• [What is expected] Every line containing "account" should be copied out. Go through the entries and find them.

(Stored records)
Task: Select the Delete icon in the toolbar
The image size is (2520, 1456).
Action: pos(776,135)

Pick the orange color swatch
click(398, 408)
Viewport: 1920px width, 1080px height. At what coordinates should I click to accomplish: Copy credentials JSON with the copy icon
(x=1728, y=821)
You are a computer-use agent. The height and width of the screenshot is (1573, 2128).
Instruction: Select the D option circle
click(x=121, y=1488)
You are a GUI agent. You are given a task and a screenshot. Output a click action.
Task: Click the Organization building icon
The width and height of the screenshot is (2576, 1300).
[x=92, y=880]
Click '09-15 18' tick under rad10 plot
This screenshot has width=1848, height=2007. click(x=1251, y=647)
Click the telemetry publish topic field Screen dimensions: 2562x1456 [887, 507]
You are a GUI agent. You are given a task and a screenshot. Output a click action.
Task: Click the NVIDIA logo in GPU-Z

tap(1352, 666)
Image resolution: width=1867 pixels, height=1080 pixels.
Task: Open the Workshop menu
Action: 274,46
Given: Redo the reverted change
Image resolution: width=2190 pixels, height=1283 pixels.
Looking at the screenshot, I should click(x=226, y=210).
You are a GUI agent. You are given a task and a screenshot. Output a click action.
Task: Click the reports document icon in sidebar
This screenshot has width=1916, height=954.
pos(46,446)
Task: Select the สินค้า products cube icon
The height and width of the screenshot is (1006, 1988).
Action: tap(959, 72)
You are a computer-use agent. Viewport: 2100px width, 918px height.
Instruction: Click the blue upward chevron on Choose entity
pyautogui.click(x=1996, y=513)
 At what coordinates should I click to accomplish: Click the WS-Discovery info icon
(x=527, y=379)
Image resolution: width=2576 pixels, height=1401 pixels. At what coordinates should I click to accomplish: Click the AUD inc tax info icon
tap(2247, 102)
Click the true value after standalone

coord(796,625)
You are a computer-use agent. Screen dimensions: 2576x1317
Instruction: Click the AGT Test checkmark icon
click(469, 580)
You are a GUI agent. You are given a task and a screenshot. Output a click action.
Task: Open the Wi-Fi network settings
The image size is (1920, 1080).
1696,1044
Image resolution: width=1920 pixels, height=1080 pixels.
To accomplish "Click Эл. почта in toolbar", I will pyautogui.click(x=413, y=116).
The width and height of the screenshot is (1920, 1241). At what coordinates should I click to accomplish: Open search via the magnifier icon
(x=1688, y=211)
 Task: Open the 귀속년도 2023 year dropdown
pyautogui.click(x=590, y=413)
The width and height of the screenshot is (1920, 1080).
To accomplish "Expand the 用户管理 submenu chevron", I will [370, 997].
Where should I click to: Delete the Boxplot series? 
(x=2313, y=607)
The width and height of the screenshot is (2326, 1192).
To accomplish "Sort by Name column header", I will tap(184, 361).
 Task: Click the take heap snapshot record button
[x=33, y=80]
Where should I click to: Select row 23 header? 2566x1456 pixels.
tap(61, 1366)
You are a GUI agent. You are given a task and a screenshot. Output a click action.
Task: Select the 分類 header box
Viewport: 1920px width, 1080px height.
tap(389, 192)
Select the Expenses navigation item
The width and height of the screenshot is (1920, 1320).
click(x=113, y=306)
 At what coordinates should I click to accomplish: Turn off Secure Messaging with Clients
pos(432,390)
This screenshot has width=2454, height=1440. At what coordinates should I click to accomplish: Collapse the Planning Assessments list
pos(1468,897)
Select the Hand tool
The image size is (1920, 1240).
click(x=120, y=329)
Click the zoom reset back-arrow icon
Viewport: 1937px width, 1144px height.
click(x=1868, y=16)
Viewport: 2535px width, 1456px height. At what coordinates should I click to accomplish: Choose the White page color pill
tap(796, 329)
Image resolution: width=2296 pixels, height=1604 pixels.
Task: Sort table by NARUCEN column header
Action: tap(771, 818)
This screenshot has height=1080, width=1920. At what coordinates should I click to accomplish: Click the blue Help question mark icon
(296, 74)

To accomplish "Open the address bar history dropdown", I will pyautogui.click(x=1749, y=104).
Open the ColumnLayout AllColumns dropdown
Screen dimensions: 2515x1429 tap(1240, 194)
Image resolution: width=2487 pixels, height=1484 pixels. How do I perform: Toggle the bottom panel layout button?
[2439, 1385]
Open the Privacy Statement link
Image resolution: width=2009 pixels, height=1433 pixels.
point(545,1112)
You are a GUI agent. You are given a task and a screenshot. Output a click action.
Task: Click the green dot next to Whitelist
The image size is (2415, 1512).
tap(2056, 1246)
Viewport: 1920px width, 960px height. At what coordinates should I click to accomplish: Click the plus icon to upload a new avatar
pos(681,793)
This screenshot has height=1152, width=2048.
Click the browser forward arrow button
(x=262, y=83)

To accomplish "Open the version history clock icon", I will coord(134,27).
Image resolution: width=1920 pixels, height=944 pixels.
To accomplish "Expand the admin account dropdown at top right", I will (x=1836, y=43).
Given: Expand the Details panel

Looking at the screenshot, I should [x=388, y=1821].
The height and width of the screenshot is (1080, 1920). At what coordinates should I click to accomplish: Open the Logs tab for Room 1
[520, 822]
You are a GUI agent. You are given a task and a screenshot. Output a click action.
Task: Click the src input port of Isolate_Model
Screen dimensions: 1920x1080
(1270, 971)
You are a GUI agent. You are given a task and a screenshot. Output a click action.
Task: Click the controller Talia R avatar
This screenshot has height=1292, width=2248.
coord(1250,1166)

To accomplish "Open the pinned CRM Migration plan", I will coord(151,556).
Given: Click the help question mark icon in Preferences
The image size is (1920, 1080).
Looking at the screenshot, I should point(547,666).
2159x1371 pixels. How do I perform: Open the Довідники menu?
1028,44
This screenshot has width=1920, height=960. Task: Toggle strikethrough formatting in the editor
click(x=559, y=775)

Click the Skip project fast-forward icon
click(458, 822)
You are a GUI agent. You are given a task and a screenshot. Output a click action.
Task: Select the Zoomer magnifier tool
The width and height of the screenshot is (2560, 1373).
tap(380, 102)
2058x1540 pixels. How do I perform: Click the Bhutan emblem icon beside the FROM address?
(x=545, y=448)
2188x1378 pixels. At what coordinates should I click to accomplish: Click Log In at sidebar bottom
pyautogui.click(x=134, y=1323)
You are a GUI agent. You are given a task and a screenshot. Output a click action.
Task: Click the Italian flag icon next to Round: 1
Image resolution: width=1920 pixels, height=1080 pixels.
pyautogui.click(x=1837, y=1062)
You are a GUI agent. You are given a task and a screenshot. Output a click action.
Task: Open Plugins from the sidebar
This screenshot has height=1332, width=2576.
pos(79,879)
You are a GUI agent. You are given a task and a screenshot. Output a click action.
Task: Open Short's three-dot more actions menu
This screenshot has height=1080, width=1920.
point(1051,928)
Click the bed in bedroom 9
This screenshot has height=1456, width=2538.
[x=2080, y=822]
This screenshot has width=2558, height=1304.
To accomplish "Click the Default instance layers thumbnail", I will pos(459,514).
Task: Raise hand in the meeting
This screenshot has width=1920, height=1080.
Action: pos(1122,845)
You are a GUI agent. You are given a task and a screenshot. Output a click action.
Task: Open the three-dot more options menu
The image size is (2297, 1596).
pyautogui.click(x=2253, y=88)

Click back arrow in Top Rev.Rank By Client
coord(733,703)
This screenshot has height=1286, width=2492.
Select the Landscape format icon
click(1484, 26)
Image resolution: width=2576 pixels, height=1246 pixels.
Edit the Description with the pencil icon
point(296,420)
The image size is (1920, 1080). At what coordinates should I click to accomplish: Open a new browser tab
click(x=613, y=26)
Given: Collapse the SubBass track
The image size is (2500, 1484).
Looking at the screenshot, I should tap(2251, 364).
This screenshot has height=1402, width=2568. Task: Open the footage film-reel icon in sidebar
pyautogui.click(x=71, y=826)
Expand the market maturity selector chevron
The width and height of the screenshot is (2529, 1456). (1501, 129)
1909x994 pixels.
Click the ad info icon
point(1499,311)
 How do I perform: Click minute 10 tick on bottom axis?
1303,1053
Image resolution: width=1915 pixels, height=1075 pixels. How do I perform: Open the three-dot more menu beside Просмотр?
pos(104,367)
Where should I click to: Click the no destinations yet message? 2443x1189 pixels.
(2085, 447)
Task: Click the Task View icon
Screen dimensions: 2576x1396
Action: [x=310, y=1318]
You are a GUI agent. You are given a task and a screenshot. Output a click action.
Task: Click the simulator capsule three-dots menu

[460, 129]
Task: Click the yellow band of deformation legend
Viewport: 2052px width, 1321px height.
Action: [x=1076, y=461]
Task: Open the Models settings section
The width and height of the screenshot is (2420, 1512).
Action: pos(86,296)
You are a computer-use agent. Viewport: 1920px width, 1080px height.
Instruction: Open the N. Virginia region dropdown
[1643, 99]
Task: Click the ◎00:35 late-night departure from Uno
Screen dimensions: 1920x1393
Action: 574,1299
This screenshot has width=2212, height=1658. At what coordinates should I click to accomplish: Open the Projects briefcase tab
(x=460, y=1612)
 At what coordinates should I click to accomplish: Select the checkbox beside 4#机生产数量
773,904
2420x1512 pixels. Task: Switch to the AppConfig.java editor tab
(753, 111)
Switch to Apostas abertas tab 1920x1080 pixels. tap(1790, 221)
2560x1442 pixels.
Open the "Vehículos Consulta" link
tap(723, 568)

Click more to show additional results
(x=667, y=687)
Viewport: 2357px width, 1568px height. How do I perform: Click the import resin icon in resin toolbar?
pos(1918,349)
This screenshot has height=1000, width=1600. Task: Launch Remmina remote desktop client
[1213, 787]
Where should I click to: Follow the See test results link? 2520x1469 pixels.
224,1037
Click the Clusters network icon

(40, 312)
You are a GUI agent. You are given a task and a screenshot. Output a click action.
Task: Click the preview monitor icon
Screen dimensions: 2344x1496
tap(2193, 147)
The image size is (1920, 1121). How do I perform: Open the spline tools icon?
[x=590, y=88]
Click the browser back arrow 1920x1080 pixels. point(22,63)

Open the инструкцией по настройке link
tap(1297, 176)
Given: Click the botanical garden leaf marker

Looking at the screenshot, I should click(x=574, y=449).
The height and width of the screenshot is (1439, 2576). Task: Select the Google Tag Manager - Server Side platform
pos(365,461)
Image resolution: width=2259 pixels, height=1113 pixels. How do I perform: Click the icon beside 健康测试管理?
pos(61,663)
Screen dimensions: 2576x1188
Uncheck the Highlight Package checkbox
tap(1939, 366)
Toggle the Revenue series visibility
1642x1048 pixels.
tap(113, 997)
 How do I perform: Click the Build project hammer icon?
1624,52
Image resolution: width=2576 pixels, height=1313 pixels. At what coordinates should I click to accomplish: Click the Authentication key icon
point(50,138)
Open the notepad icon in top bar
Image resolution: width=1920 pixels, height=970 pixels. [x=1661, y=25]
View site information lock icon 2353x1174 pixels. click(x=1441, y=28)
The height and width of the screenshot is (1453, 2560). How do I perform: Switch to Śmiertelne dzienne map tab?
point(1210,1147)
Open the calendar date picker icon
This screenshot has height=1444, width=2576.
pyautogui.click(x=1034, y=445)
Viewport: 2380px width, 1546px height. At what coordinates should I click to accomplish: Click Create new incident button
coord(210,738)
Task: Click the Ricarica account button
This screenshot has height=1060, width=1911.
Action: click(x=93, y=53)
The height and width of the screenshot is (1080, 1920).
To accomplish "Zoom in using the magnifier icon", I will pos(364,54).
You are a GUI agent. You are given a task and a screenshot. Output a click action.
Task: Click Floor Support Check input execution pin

• [Solution for this problem]
To accomplish "Expand the admin account dropdown at top right", I will (x=1836, y=43).
Task: Click the Ricarica account button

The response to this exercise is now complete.